An Inverse Vanishing Point
Mudflat Footprints

Ok — now for the stupid thing: while driving along the Turnagain Arm, there all sorts of warnings at the various stops along the way to not walk out on the mudflats. The Arm's tide was ebbing at that point, and it looked pretty obvious — why would anyone want to walk out on those pools of dank, cold water? By the time I travelled around the Arm to Hope, I decided to jump out of the car at a pretty desolate spot to check out the views from the south side. After climbing down a steep cliff to the water, I found a huge bank of dirt along the side of the water. The ground was filled with the most beautiful of patterns and small-scale geological marvels.  
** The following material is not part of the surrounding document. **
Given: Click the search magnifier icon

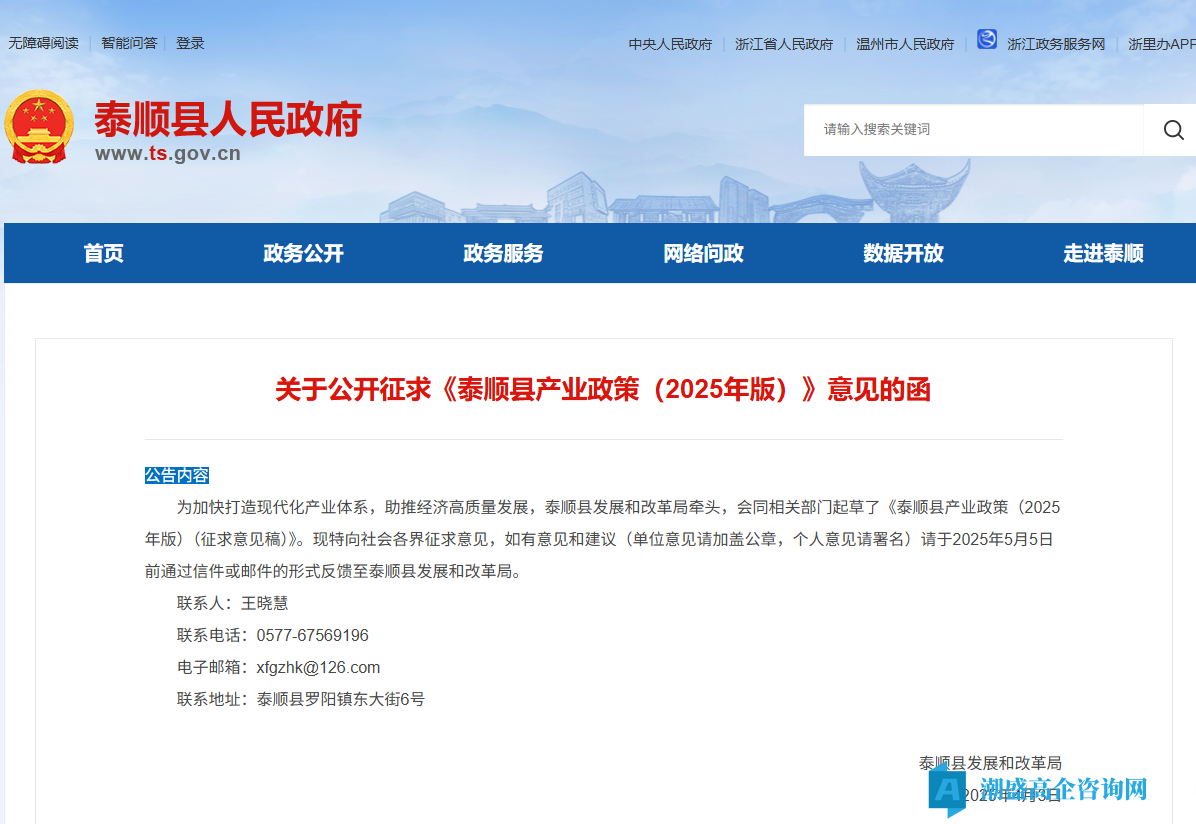Looking at the screenshot, I should pos(1172,130).
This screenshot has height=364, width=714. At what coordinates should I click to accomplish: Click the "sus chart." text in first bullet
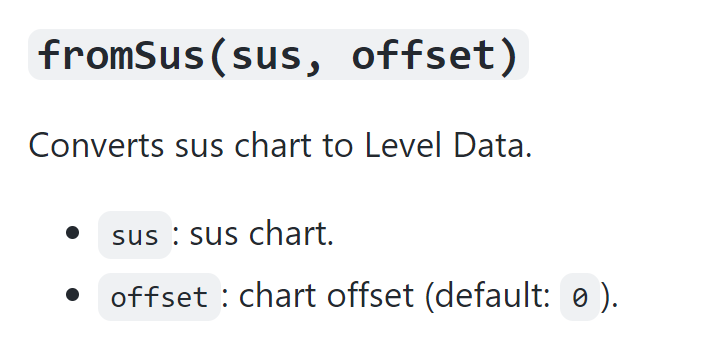coord(261,234)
While standing on the edge of a 6 foot tall eroding grand canyon, I looked down at my feet to see that they were indeed sinking into the mud. After struggling to get my feet out of the mud, I quickly realized that this is what they were talking about! Luckily, I did not have to sacrifice my boots (or body, for that matter) to the natural quicksand. But from that point on, I walked very carefully. Every foot step pooled with water after a second or two, revealing the water hidden within. Anyone reading this: DON'T WALK ON THE FLATS

Mudflat Textures
The Turnagain Arm

All of my life I have wanted to see a Tidal Bore. Much to my excitement, I happened to be on the flats near Hope when the Tidal Bore came through. The 3-4 foot wall was followed by a large flock of birds catching up the fish caught in the wave. When it began to approach, I quickly scrambled to higher and higher rocks, in complete fear (I remembered seeing people swept away from a Tidal Bore in China). When the bore hit, it was a little underwhelming, but overall, the whole experience was quite fulfilling. 
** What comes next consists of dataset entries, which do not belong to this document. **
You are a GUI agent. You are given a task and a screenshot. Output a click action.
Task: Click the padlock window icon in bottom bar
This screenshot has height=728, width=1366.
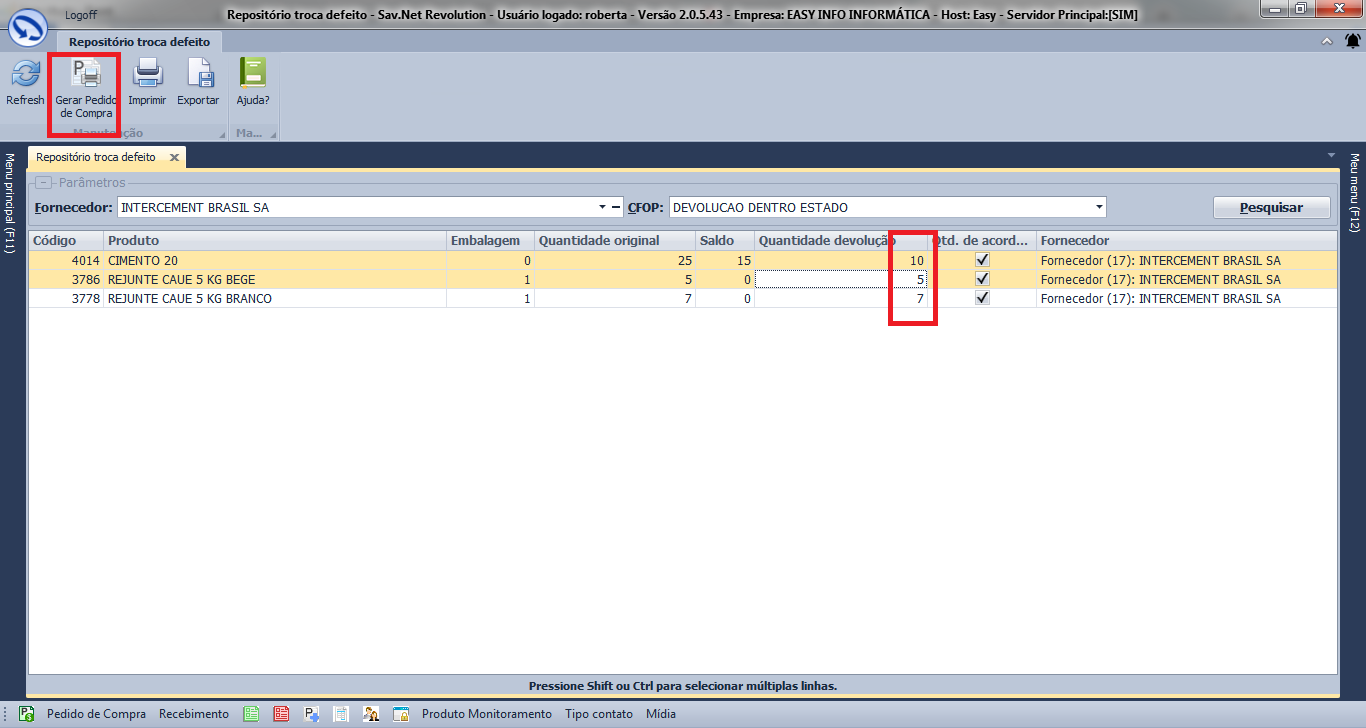(x=401, y=714)
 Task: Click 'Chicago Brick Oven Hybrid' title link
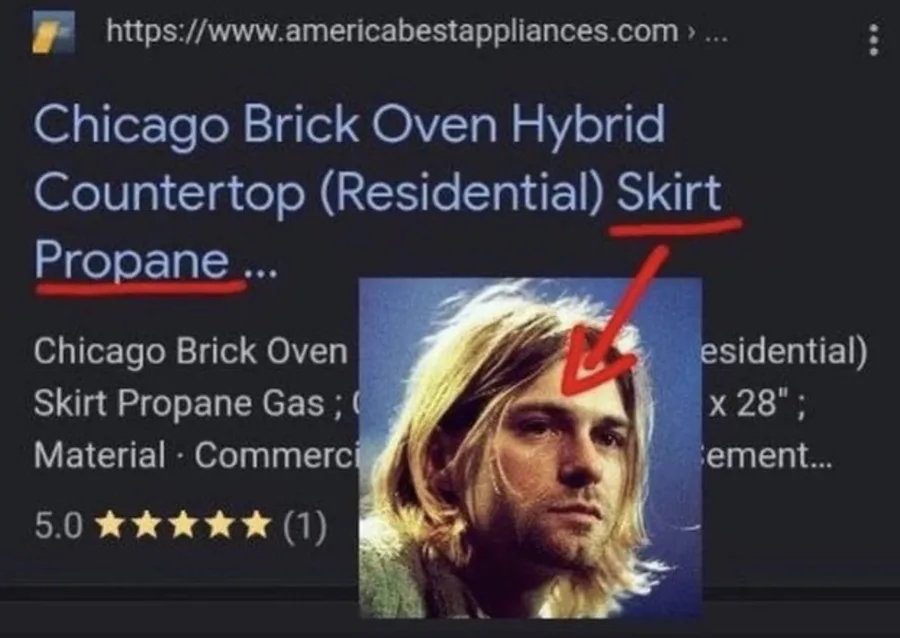pos(349,125)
Another stop along my tour of the Kenai was Portage Lake. I walked out on the lake (hearing ice crack beneath me). The view was spectacular. Perhaps the most attractive icon was the mountain peak at the opposite end of the lake. It was a mountain completely covered by snow from the base to the tip. I had never before seen this -- in the Rockies and the Cascades, you could always spot areas of rock in the mountain. It was most serene. 

Portage Lake
Lake, Mountain, and Sky
Portage Lake, June, 2001

Upon returning to the lake the following year with my sister, I found the lake brimming with deep blue icebergs. 

Portage Lake and Icebergs

My sister and I headed out from Portage Lake up to a glacier. We ended up doing a fair bit of scrambling and resting, as the trail was still under a huge snow drift. 

Portage Lake hike
Mountain near Portage Glacier
Salmon Run

On my final day of the June, 2001 trip, I drove down to the Kenai to near Ressurection Creek, where I took a hike to watch the salmon run. I was amazed to see the number of huge salmons heading through the small creek. At the base of one of the falls, there were hundreds of salmons just hanging out, resting before making the huge, last dying gasp before heading up the falls. There, I literally touched the salmon running by at the edge of the shore. Below is a picture of one of the salmons heading up the falls. 

Salmon Jumping

When returning to Alaska in 2003, I spent most of the time in Homer with my family. Homer is the place to go for American Bald Eagles. They congregate by the hundreds along the shore line, fishing out salmon and small children. 

American Bald Eagle
Eagle and Salmon

When heading out to Anchor Point, my parents and I watched for over an hour several eagles fight and feast over some dead fish that had washed ashore. It was amazing to see the massive wings picked up 25-35 pound fish in a mad rush of short-lasting adrenaline.